Source: Press Release Service
The school holidays should be a time when children rest from school and enjoy fun times with friends. Many parents rely on their local school holiday programme to provide safe and enriching child care, however these programmes are struggling to maintain affordable fees and Government assistance through fee subsidies is unavailable to many parents.
For parents who have work commitments during school holidays it can be a time of tremendous stress and uncertainty.
“….we are borderline above the threshold for any kind of assistance ….. most of my pay goes into child care and makes it not worth it…I even take my kids to work with me which is not best practice. It can be unsafe.” [Parent feedback, OSCAR National Survey, 2019]
Based on fee data collected by the Out of School Care Network (OSCN), a non-profit group who provide advice and support to the OSCAR sector, a parent with 2 school age children, using 50 hours of school holiday care pays on average over $450 per week in fees. While there are fee subsidies available to offset this cost, families with a household income of more than $84,000 are currently not eligible for any financial support.
If the same family was also using after school care, OSCN reports that they could be spending over $9,000 per year on OSCAR (Out of School Care and Recreation) child care fees. International benchmarks for child care affordability suggest that 7% of income is the upper limit. Many New Zealand parents are paying over 10% of their income for OSCAR services.
In a 2019 national survey of parents, cost was the most common reason given for not accessing OSCAR services. Significantly more sole parents than co-parents cited cost as the most important barrier to accessing an OSCAR service.
While holiday programme fees can vary greatly, cheaper holiday programmes aren’t necessarily poorer quality. Some of the lower-cost programmes may rely on a proportion of voluntary staff or have a venue provided at no cost to the operator. Higher fees are often a reflection of higher operating costs – such as the escalating costs of excursions, venue hire or staffing.
OSCAR providers have proven themselves to be durable and resourceful but the current situation is being described by OSCN as an “affordability crisis point”, as OSCAR providers are facing unprecedented financial pressure on two fronts.
The most recent minimum wage increases have pushed staffing costs up significantly in a very short time frame and staffing costs are likely to be 60-70% of a holiday programme’s expenses. At the same time some parents are losing their entitlement to OSCAR Fee Subsidy as their wages rise above the income cut-off point.

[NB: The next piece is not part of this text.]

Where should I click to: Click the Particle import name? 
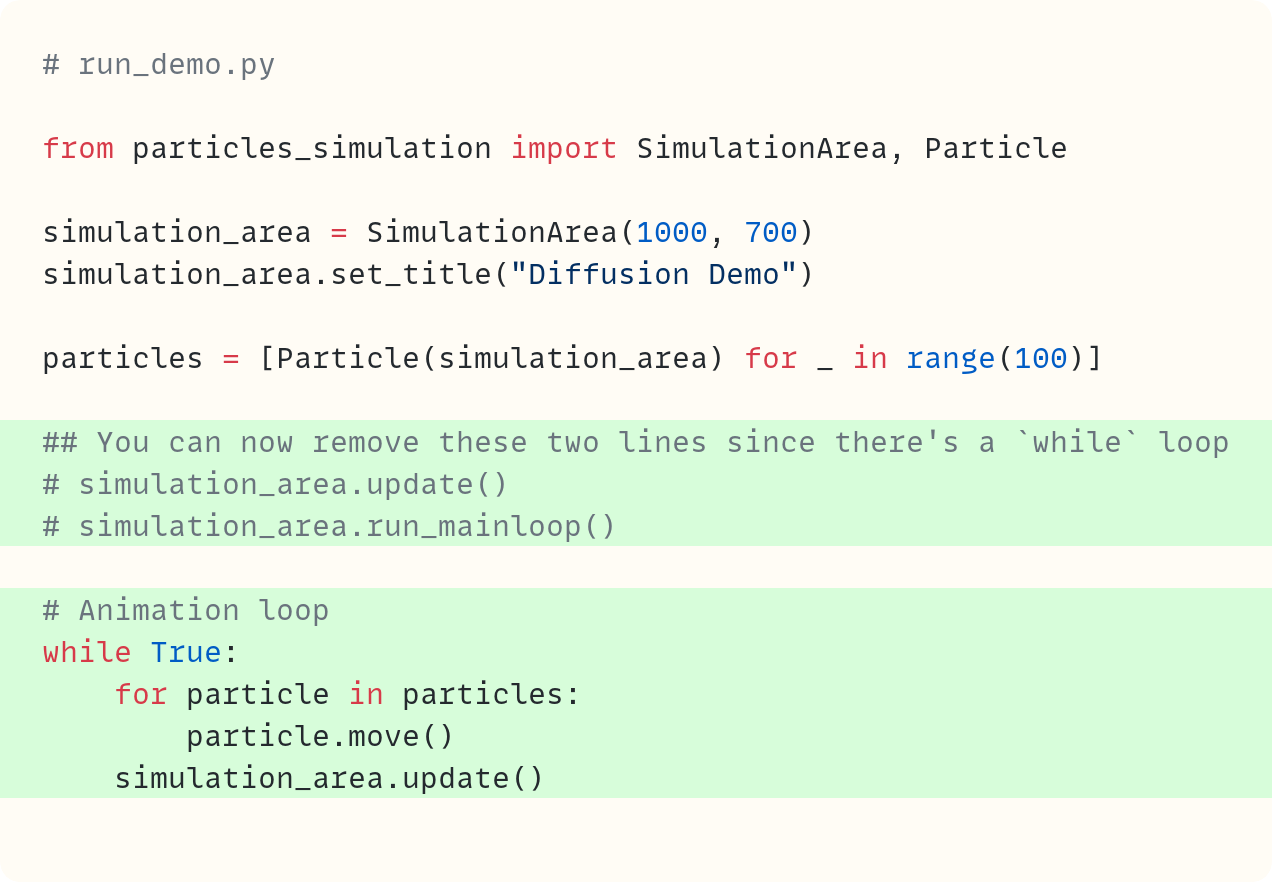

We welcome the commitment In the 2021 Budget to raising these income thresholds. However these income limits have been frozen for 10 years and we are well behind countries like Australia, where parents on much higher incomes can access fee subsidies. Although many parents struggle with the paper work through Work and Income to get OSCAR Fee Subsidy, OSCN has seen these payments have had a huge impact on the affordability of OSCAR services for some families. We wish to see this financial support available to more families.
Many holiday programmes do also receive an operating grant from Ministry of Social Development. A typical MSD grant may equate to about 10-20% of an OSCAR service’s operating costs. An ECE service may have 50-60% of its costs met by Government grants, with Childcare Fee Subsidy making a contribution on top of that, depending on how many parents were eligible.
OSCAR providers are saying that a fundamental rethink is needed for Government investment in the OSCAR sector. Funding support for the sector should be brought more into parity with the rest of the child care and child welfare sector.